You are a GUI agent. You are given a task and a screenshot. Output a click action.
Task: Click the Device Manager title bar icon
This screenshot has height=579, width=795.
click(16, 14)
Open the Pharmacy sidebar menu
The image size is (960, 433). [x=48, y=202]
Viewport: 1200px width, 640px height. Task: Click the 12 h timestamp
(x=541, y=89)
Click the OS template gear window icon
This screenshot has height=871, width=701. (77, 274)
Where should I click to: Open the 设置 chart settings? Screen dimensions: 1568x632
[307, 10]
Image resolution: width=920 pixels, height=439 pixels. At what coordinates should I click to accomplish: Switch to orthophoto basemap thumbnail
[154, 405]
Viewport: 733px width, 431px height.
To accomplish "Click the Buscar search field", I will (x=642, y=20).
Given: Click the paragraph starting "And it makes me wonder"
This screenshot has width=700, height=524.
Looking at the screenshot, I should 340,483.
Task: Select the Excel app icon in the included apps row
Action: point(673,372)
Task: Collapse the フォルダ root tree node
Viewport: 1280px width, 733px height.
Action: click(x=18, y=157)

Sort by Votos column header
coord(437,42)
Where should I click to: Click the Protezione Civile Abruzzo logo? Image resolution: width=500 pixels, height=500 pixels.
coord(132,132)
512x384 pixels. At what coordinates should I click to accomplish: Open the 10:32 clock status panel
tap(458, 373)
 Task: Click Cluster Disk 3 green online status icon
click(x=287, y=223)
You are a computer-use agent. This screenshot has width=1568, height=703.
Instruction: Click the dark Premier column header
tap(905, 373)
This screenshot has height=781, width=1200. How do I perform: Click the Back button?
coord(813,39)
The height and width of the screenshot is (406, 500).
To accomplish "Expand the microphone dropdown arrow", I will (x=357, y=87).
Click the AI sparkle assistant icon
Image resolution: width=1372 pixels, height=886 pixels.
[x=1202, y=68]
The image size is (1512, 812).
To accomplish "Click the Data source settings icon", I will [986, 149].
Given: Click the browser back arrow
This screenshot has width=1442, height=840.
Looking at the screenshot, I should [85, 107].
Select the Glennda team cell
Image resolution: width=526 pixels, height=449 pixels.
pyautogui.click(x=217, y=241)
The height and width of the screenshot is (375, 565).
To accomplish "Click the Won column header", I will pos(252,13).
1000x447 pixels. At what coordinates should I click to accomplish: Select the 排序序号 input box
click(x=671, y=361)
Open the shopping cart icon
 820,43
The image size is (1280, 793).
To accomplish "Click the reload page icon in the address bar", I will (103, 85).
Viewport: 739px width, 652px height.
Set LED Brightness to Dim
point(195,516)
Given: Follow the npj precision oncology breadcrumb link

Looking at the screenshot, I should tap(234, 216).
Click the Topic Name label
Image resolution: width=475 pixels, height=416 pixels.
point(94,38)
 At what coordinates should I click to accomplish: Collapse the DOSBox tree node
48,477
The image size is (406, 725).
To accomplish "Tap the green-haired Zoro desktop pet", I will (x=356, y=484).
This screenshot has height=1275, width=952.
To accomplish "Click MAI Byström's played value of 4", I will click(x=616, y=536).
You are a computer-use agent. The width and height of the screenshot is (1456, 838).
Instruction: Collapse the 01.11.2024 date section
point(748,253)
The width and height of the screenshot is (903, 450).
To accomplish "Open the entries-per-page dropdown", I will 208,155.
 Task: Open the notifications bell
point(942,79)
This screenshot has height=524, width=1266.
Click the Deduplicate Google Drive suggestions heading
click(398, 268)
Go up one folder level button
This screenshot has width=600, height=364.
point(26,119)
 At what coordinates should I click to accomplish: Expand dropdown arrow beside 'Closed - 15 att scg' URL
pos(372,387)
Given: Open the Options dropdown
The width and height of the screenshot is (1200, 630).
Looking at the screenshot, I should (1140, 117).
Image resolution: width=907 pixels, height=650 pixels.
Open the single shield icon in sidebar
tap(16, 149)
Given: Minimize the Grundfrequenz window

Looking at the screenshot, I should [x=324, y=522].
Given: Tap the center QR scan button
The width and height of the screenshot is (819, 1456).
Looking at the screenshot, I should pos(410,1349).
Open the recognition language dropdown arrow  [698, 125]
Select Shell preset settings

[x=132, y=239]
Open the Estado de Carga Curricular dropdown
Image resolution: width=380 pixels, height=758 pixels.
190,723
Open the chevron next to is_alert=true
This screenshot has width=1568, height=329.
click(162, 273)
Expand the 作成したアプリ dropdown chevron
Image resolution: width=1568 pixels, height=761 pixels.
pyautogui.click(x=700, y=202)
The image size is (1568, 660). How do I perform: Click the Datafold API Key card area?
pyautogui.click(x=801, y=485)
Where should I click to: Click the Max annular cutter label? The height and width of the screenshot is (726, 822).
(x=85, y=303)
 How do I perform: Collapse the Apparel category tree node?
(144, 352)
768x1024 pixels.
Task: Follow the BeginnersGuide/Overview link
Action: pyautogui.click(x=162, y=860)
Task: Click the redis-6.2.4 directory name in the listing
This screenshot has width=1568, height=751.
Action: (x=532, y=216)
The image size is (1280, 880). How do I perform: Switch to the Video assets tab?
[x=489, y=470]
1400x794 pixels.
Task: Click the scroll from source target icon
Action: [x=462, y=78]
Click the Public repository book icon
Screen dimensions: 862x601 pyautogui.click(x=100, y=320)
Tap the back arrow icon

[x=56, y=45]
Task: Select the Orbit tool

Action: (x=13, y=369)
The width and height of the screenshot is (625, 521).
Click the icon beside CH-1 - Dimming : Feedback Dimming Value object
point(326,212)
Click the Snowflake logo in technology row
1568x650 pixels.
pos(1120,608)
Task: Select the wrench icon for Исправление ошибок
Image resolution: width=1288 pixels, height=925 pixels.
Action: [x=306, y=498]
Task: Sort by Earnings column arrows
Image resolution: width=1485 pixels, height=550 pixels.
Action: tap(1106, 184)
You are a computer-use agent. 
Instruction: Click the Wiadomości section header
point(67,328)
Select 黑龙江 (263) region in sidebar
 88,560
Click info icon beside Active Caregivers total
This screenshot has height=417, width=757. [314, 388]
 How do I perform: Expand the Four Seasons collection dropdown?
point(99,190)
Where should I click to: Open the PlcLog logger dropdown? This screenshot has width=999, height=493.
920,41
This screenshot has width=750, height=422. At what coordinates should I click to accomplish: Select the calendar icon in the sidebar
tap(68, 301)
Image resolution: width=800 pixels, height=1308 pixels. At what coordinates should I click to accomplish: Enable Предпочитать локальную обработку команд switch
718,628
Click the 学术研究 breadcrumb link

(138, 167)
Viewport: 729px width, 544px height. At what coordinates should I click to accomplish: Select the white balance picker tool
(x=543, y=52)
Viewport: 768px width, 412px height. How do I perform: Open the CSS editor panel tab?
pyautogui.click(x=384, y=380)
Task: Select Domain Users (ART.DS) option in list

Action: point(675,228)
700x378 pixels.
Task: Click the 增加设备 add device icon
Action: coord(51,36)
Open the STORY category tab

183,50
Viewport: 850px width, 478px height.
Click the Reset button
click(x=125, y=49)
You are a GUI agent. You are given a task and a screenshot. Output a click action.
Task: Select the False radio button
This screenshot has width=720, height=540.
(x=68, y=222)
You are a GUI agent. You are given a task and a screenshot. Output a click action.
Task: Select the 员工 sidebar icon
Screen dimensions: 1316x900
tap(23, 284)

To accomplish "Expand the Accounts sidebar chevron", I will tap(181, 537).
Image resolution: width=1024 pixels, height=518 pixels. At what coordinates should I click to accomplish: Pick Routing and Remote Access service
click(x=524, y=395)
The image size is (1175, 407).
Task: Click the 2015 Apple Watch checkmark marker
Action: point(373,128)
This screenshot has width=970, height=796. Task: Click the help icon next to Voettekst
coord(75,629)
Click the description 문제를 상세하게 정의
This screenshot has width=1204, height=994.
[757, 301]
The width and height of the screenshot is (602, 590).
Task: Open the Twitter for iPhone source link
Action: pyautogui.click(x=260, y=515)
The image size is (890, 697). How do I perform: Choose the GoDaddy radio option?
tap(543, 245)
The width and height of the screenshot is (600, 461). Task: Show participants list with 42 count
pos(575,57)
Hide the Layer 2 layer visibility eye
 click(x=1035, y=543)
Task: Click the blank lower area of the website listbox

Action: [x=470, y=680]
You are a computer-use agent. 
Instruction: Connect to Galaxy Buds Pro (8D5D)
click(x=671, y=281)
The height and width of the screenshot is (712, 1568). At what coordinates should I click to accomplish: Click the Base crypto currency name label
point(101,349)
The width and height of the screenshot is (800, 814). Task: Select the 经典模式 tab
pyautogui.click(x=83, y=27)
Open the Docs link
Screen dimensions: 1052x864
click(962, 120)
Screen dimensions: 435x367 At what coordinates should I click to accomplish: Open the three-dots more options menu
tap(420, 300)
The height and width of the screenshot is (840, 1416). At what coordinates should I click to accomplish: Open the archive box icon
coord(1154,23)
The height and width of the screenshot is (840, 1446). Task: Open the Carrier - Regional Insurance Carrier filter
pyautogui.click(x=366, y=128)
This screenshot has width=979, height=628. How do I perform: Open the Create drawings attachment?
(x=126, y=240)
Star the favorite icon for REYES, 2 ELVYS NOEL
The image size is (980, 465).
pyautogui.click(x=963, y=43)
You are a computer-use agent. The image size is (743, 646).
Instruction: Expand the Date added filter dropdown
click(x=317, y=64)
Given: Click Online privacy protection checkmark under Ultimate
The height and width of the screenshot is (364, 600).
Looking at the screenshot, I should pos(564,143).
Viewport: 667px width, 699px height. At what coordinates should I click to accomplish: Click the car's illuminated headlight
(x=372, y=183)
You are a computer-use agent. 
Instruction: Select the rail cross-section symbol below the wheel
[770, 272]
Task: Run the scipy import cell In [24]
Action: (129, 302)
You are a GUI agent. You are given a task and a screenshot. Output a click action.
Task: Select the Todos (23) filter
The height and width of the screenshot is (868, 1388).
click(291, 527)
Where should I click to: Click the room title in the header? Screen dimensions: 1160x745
..........
- [DIRECTIONS]
Only lines with the word "page" are wanted, so copy each one from the records.

- [SOLUTION]
To accomplish "Click the reload page icon in the address bar", I will (103, 85).
To accomplish "Open the entries-per-page dropdown", I will 208,155.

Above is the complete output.